The Summer School Talks will be held by Jonathan Chapman, PhD and Director of Doctoral Studies at Carnegie Mellon University’s School of Design. The talks are also open to anyone that is not attending the course as an enrolled student, to sign up for the lecture fill in the following form.

The school aims at discussing an idea of design research that moves away from an exclusive positivist vision that tends to assimilate it stricto sensu to a conventional scientific approach.

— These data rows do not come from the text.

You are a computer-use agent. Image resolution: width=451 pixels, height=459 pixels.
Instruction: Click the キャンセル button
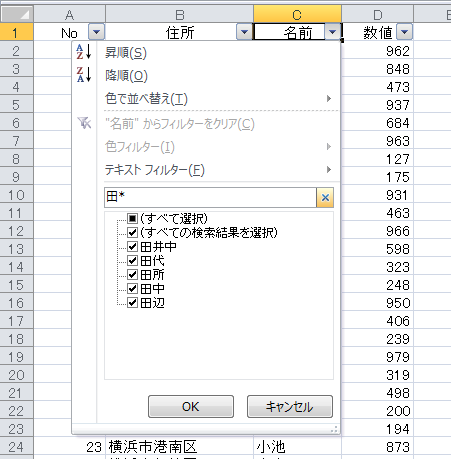290,407
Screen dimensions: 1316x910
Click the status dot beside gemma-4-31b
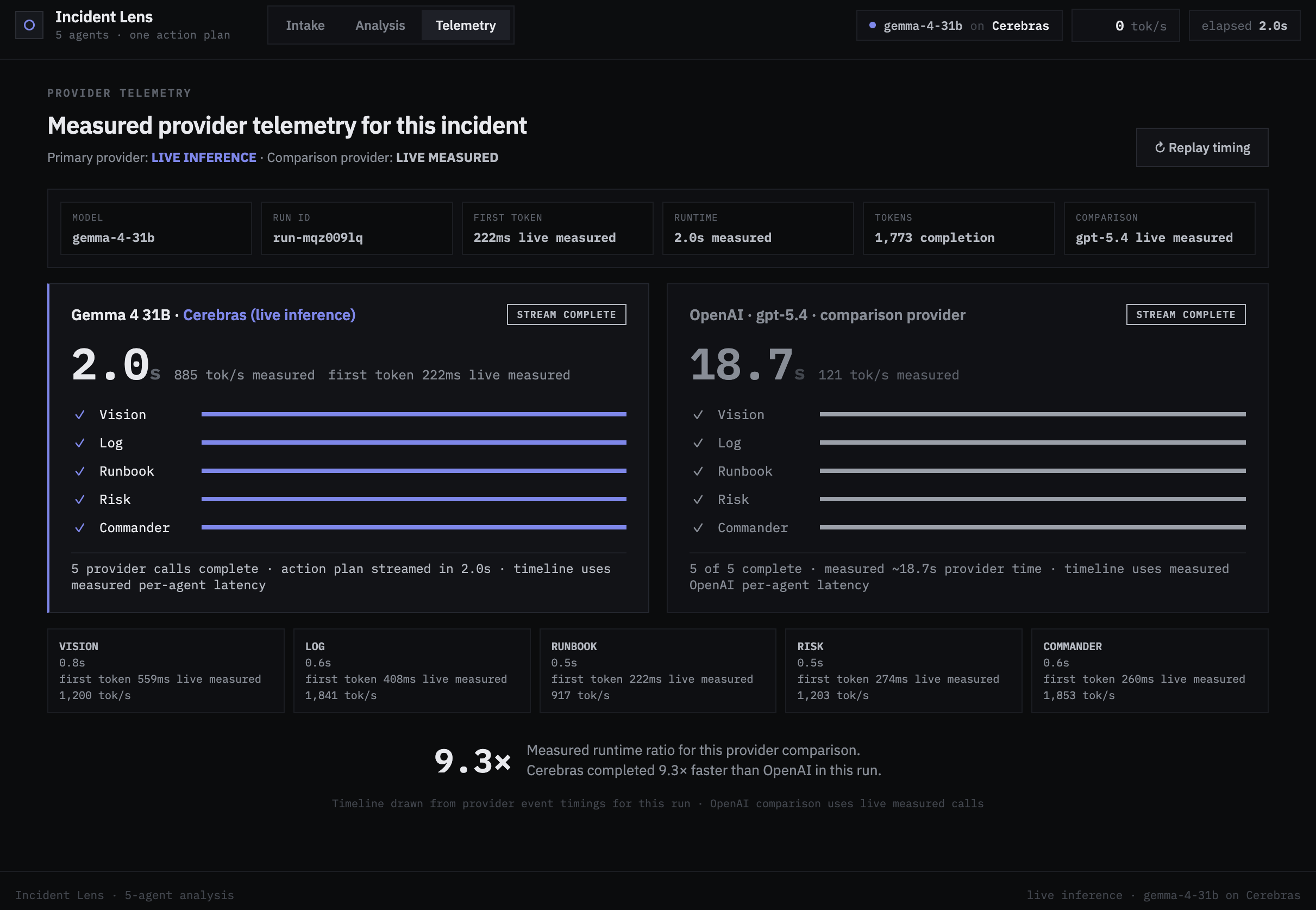tap(872, 25)
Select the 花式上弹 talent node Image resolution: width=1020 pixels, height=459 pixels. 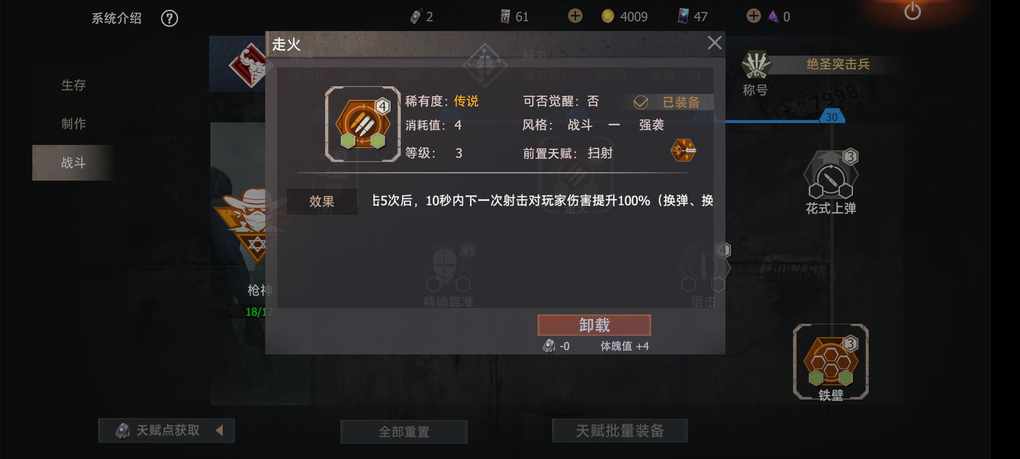point(831,181)
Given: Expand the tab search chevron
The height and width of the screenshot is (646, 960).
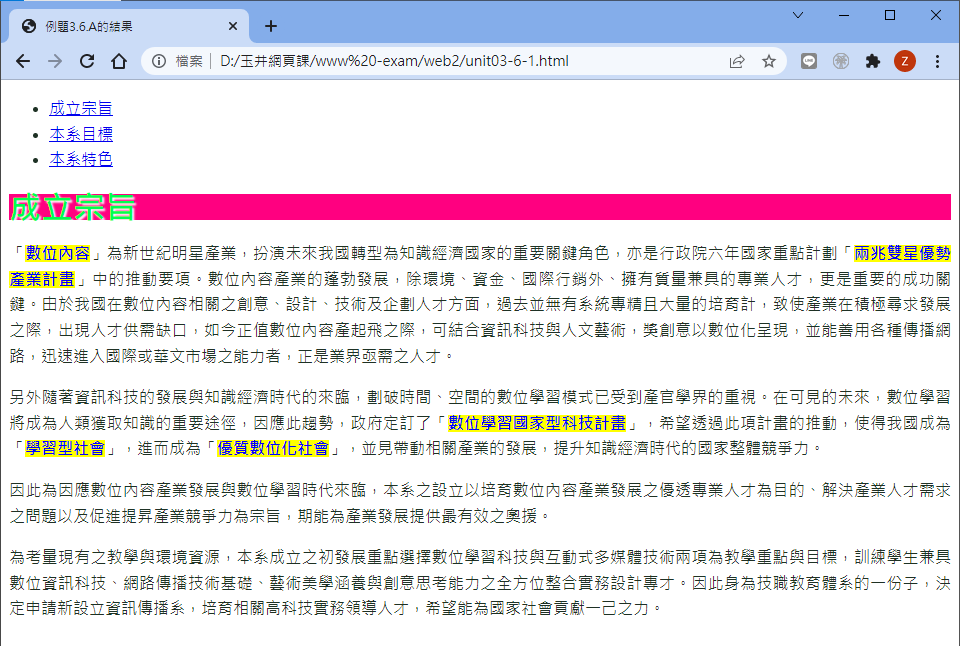Looking at the screenshot, I should 797,15.
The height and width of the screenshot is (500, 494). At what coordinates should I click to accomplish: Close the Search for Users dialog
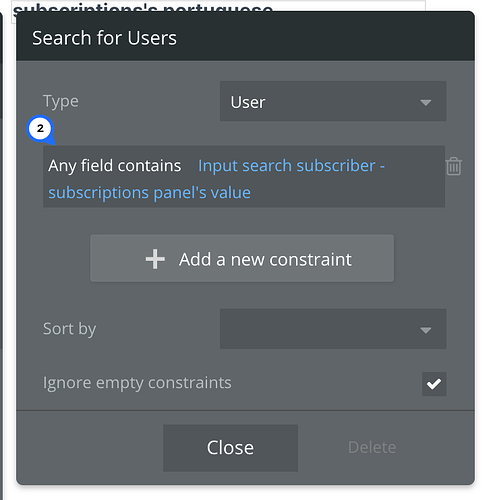point(230,448)
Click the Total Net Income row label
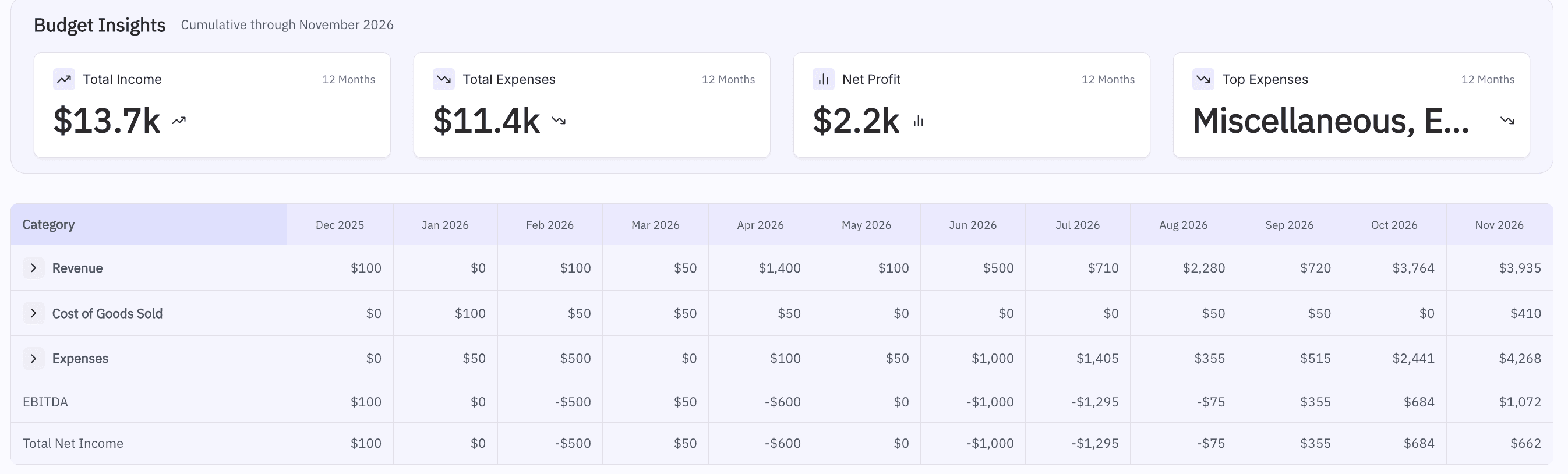1568x474 pixels. coord(73,444)
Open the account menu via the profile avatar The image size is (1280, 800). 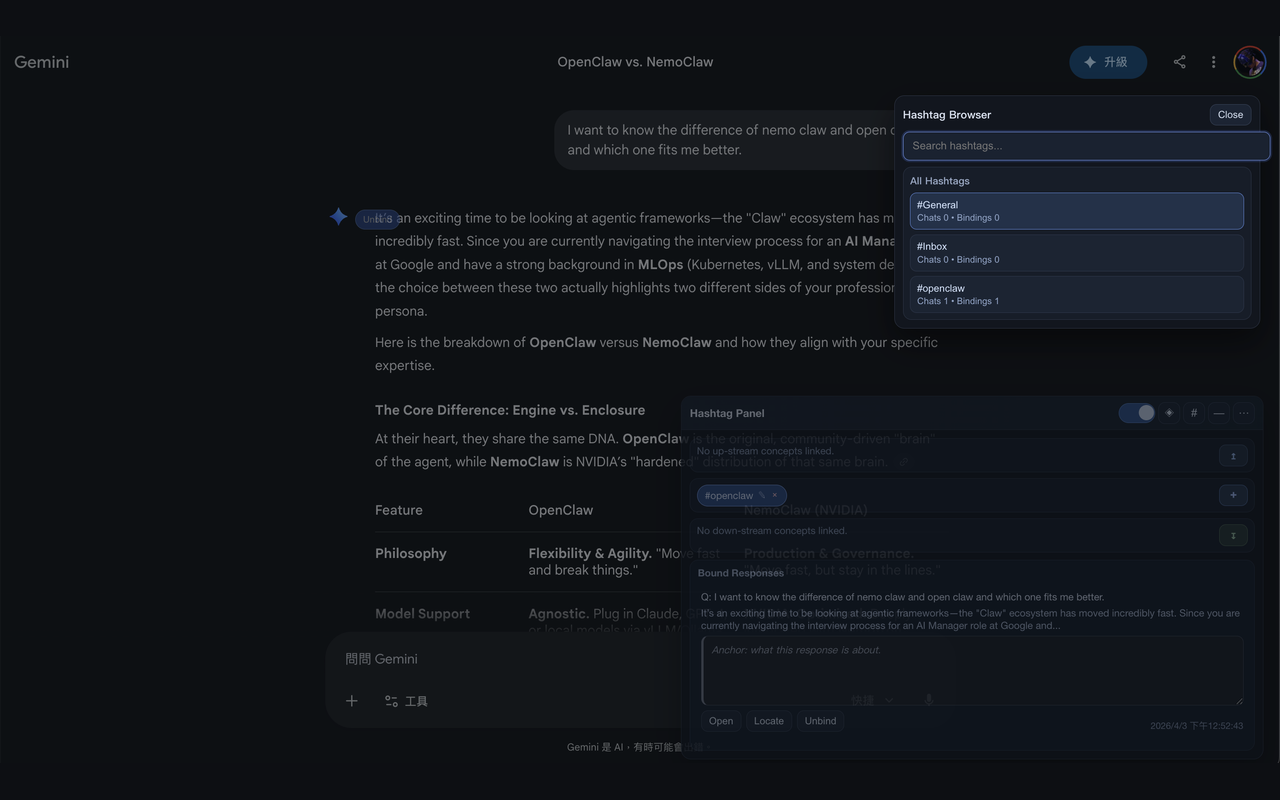click(x=1249, y=61)
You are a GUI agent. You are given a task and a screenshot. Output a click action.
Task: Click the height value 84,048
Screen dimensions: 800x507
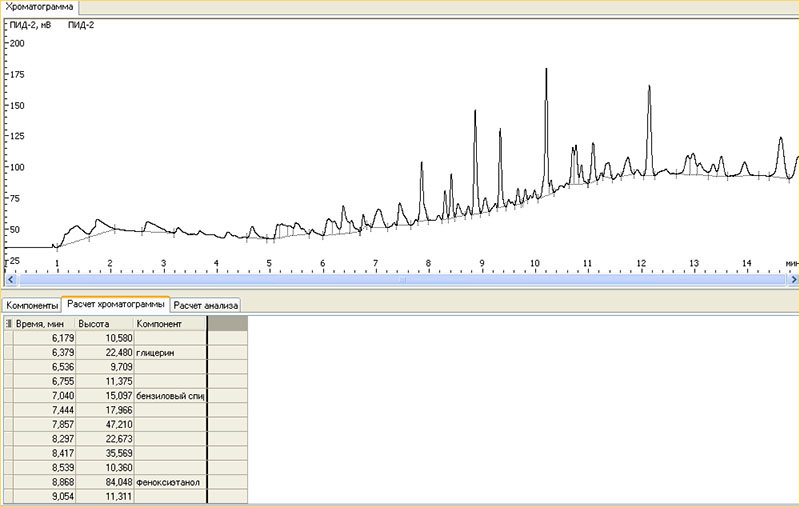point(103,482)
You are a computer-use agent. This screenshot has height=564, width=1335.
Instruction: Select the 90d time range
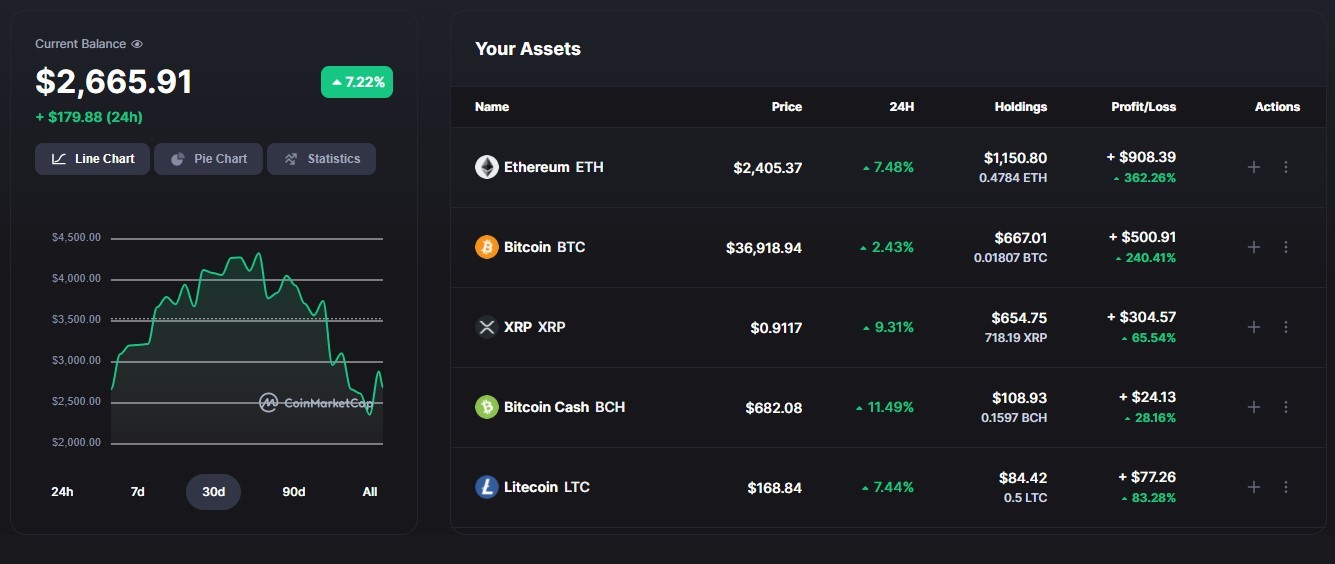point(294,492)
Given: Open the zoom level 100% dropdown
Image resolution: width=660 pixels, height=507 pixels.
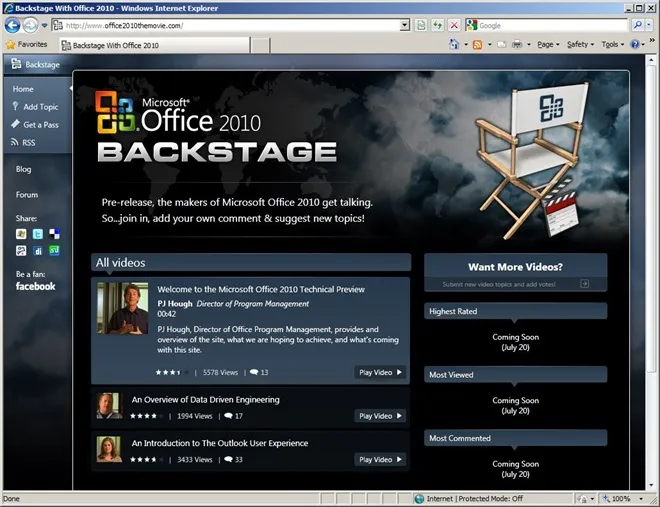Looking at the screenshot, I should 625,499.
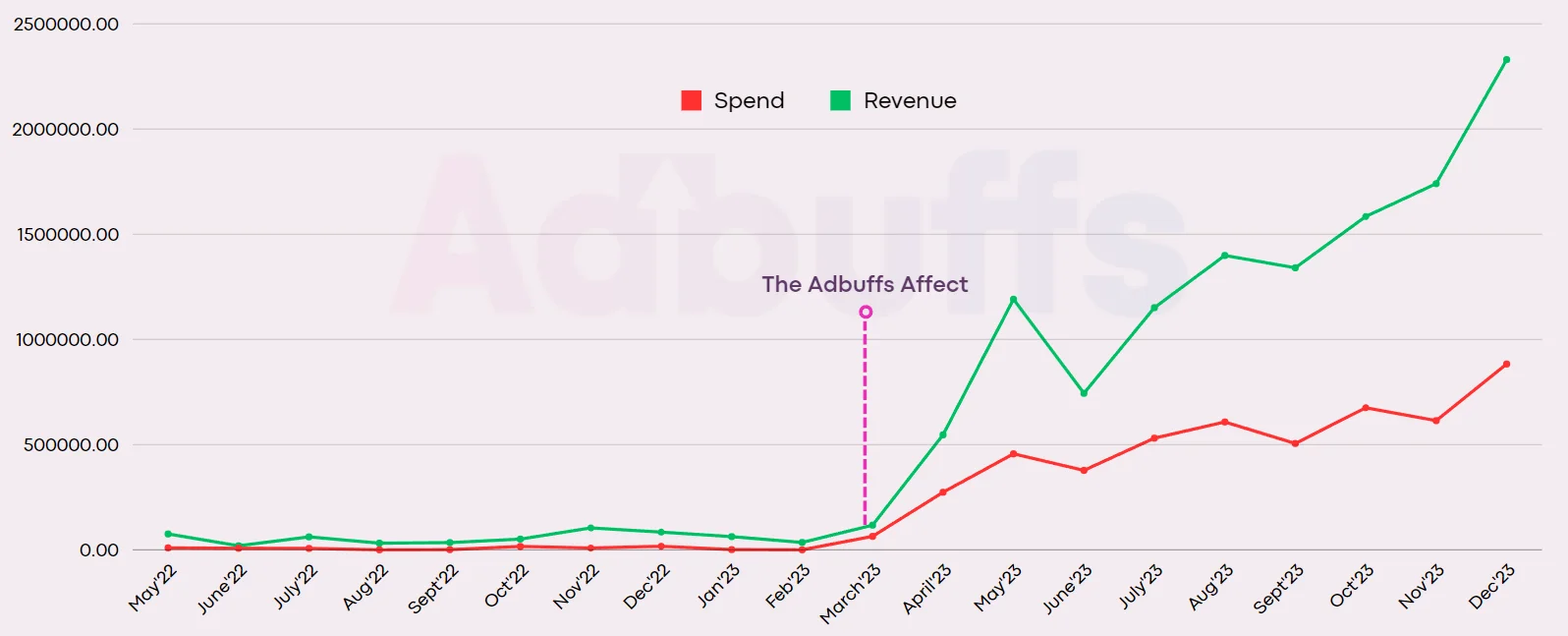Click the June'23 revenue dip point

tap(1084, 393)
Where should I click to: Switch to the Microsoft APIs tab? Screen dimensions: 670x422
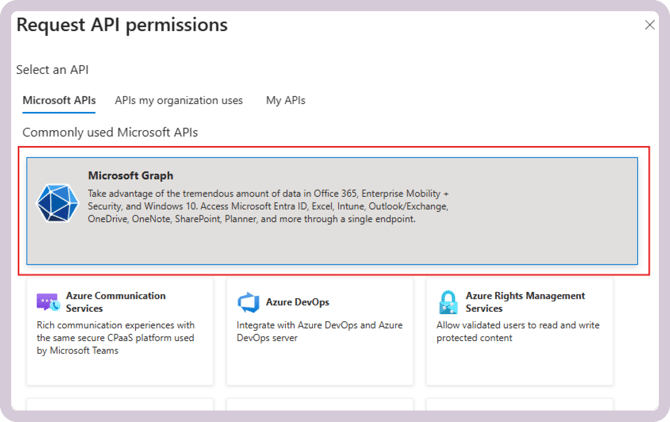(59, 100)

Therefore, the School embraces the collaborative studio format within the doctoral didactic path. It intends to sustain doctoral students’ capabilities in applying their competencies and expertise, to develop an investigation of their own research theme and process as an unscripted assemblage of epistemological, experimental, and cognitive models, and a codification of non-textual knowledge and practices, including negative and tacit knowledge, learned ignorance, and biases.

The School offers stimulating lectures and collaborative activities where students, working in teams, will have the opportunity to integrate, through a peer-to-peer exploration and discussion, the insights provided by the lectures and a collective + individual exercise.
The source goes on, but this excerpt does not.